When you consume a Substreams package through the CLI (or through any of the different sinks available), you are establishing a gRPC connection with the Substreams provider (i.e. StreamingFast, Pinax...), which streams the data of every block back to your sink.

The Response Format

The response returned by the provider is a Protobuf object, which contains the blockchain data plus other relevant information:

message Response {
  oneof message {
    SessionInit session = 1;
    ModulesProgress progress = 2;
    BlockScopedData block_scoped_data = 3;
    BlockUndoSignal block_undo_signal = 4;
    Error fatal_error = 5;

    InitialSnapshotData debug_snapshot_data = 10;
    InitialSnapshotComplete debug_snapshot_complete = 11;

Data & Cursor

One of the most important fields of the response is the BlockScopedData object, which contains the actual data of the blockchain, along with other useful fields. Specifically, The output field holds the binary data emitted by the Substreams.

message BlockScopedData {
  MapModuleOutput output = 1;
  sf.substreams.v1.Clock clock = 2;
  string cursor = 3;

  uint64 final_block_height = 4;

  repeated MapModuleOutput debug_map_outputs = 10;
  repeated StoreModuleOutput debug_store_outputs = 11;

In a connection, errors might occur; any of the two parties involved may get disconnected because of a network issue. In theses cases, it is essential to have a mechanism that allows you to consume the data exactly where you left it before the disconnection. This mechanism is usually called a cursor.

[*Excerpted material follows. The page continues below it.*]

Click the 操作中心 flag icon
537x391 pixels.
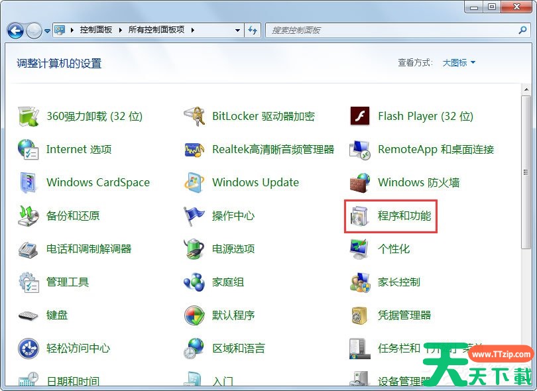pos(194,215)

Essentially, a cursor points to the latest piece of data consumed by the user.

In Substreams, the cursor field of the response indicates the latest block consumed by the user. The user must persist the cursor, so that in the case of a disconnection, the Substreams provider can start streaming data from the latest consumed block.

For example, the SQL sink establishes a gRPC connection with the Substreams provider, and for every block consumed, it persists the number of the block in a table. If a disconnection occurs, the SQL sink establishes a new connection and starts consuming from the latest persisted block. That's why it is very important to persist the cursor!


Forks are really common in blockchain. Essentially, a fork occurs when the path of the blockchain diverges (i.e. there are two or more different paths available because different the nodes involved do not agree on the correct path).

The BlockUndoSignal object of the response is used to keep track of forks. In Substreams, you are reading real-time data, so if a fork occurs, you may read blocks from the incorrect path. When the blockchain resolves the fork and eventually chooses a path, you will have to unread all the incorrect blocks (i.e. discard all the blocks belonging to the incorrect path of the fork). The BlockUndoSignal contains the latest valid block of the blockchain and a cursor:

message BlockUndoSignal {
  sf.substreams.v1.BlockRef last_valid_block = 1;
  string last_valid_cursor = 2;

If you commit cursors in the BlockUndoSignals, you don’t need to mind about disconnections amid forks. It will bring you back exactly where you left off, even if it was mid-ways through a fork.